In 1473, he began directing the work to be done in the ducal chapel in the Castello Sforzesco. Only a few of the frescoes in the ducal chapel still survive today. It is difficult to determine the precise role Bembo played in the decoration of the chapel because he worked alongside several other artists, which would become a theme in his later life. In 1474, he worked on a chapel in the church of Santa Maria da Caravaggio alongside Giacomino Vincemala. He also worked closely with other associates on the polyptych in Pavia, where he worked with Vincenzo Foppa and Zanetto Bugatto. In 1476 he painted frescoes of The Procession of the Magi and the Annunciation in the Collegio Castiglioni Chapel, Pavia. His work for the Sforza court officially came to an end following the assassination of Galeazzo Sforza in 1477. He is also well known for his painting Jesus among the Doctors which hangs in the Pitti Palace in Florence.

== Authorship ==
Art historians believe his style improved over the years as he learned how to accurately represent space. Despite having a considerable number of works attributed to him, only the portraits of the Sforza family are surely his. There has been much debate over the authenticity of his works due to some of his earlier works being dissimilar from one another, as if they were done by different people. It is hard to assess the breadth of his work because of the predominance of the Bembo name in the region. In addition, given that Bonifacio only has two secured works, it is nearly impossible to determine his style with such a small sample size. Further investigation is needed before any conclusive claims can be made about the authenticity of his works. Many of his attributed works can be found in museums and galleries in Italy. His Coronation of the Virgin can be found in Cremona while his Drawings Illustrating the Story of Lancelot can be found in the library of Florence.

== Tarot cards ==
One of Bonifacio's best-known works is the deck of tarot cards he painted for Bianca Maria Visconti and Francesco Sforza in the mid-fifteenth century, probably after 1455. This deck is known as the Visconti-Sforza, or "Colleoni Tarot". Tarot cards began to appear a little before the mid-fifteenth century, making Bembo one of the first artists to paint a deck of them. Bianca Maria and her husband chose to have Bembo paint the cards because he was their favourite painter. In all, Bembo and his workshop must have painted seventy-eight cards of the full deck. However, the modelling of the putti on six trumps is different from Bembo's style, and they are believed to have been painted to replace lost cards. The old attribution to by Antonio Cicognara is now revised, for Franco dei Russi may well be the artist who painted them. Of these seventy-eight, four have been lost over the course of history: the Devil, the Tower, the Knight of Coins, and the Three of Swords. The Three of Swords was lost sometime after 1903 by Count Alessandro Colleoni, who had inherited seventy-five cards. The deck is composed of four main suits known as Swords (spade), Cups (coppe), Coins (denari), and Staves (bastoni). In addition, the deck had a fifth suit of twenty-one trumps and a wild card known as the Fool. Bembo and his assistants hand-painted each individual card with skill, managing to incorporate the Visconti motto into many cards of the four main suits. On the fifth suit, he managed to add Sforza devices. The deck is thought to have been painted around 1455, because Francesco Sforza's three-ring device can be found on the Emperor and Empress cards. Each card was painted and illuminated on heavy cardboard and measures 175 by 87 millimetres.

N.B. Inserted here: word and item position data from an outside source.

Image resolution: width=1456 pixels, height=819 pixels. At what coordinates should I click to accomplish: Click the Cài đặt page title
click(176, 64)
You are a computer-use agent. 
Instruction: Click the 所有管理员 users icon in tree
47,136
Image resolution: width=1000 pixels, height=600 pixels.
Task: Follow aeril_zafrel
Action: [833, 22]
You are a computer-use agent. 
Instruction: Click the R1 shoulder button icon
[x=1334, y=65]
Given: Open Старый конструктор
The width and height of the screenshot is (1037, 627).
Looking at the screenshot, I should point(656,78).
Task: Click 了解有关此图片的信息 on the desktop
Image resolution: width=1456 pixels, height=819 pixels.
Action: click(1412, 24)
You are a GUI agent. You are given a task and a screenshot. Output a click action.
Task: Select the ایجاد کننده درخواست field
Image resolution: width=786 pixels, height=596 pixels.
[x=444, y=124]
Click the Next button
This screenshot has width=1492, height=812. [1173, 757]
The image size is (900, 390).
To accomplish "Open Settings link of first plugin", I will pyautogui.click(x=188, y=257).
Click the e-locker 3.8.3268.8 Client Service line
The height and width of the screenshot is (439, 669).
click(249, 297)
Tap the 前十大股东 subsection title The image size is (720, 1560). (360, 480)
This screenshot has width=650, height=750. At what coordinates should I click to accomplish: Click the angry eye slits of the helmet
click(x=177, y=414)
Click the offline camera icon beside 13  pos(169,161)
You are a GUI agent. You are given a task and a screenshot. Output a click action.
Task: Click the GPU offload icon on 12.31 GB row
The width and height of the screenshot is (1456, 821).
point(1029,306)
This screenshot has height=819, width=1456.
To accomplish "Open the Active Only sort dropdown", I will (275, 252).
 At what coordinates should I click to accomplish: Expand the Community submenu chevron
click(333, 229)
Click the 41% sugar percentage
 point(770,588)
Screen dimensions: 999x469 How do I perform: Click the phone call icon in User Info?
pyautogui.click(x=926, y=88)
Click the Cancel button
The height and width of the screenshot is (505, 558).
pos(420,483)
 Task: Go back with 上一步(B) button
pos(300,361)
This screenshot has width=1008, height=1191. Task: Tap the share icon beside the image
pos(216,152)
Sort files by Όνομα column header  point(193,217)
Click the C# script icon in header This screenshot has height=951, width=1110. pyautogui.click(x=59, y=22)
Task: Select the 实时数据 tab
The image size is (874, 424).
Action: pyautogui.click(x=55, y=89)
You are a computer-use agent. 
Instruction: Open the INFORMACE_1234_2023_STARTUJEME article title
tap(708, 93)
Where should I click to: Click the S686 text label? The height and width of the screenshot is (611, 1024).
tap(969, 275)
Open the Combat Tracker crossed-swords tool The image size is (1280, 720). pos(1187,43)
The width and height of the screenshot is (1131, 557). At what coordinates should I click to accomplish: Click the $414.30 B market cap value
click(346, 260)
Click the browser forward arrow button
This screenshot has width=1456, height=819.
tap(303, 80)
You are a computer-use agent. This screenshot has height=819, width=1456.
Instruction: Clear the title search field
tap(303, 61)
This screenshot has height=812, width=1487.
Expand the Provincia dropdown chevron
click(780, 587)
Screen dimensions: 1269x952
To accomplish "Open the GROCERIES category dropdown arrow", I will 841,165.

Given their beauty and elegance, the cards were very rarely played with, if at all, by the Sforza family, based on the relative wear and tear on the cards compared to other decks the family owned. Even today, the beauty of the cards has an impact on people. Italo Calvino wrote The Castle of Crossed Destinies based on the deck of cards Bembo created. Today, the cards can be found in two different places as the set has been broken up throughout the years. The Morgan Library & Museum, in New York, acquired 35 of the cards in 1911, and they have remained there ever since. At the Morgan Library, the cards are kept in transparent envelopes so they may be examined without handling them. They are also held in a fourteenth-century French casket-box decorated in relief with chivalric scenes. Thirteen cards are owned by the Colleoni family who inherited them from the Donati family, and are deposited in the Accademia Carrara in Bergamo. Finally, the Accademia Carrara owns the other 26 cards, which were bequeathed in 1900 to the institution by Francesco Baglioni, a friend of Count Colleoni, who had traded them with Colleoni.

==Sources==

- Ticozzi, Stefano (1830). "Dizionario degli architetti, scultori, pittori, intagliatori in rame ed in pietra, coniatori di medaglie, musaicisti, niellatori, intarsiatori d'ogni età e d'ogni nazione"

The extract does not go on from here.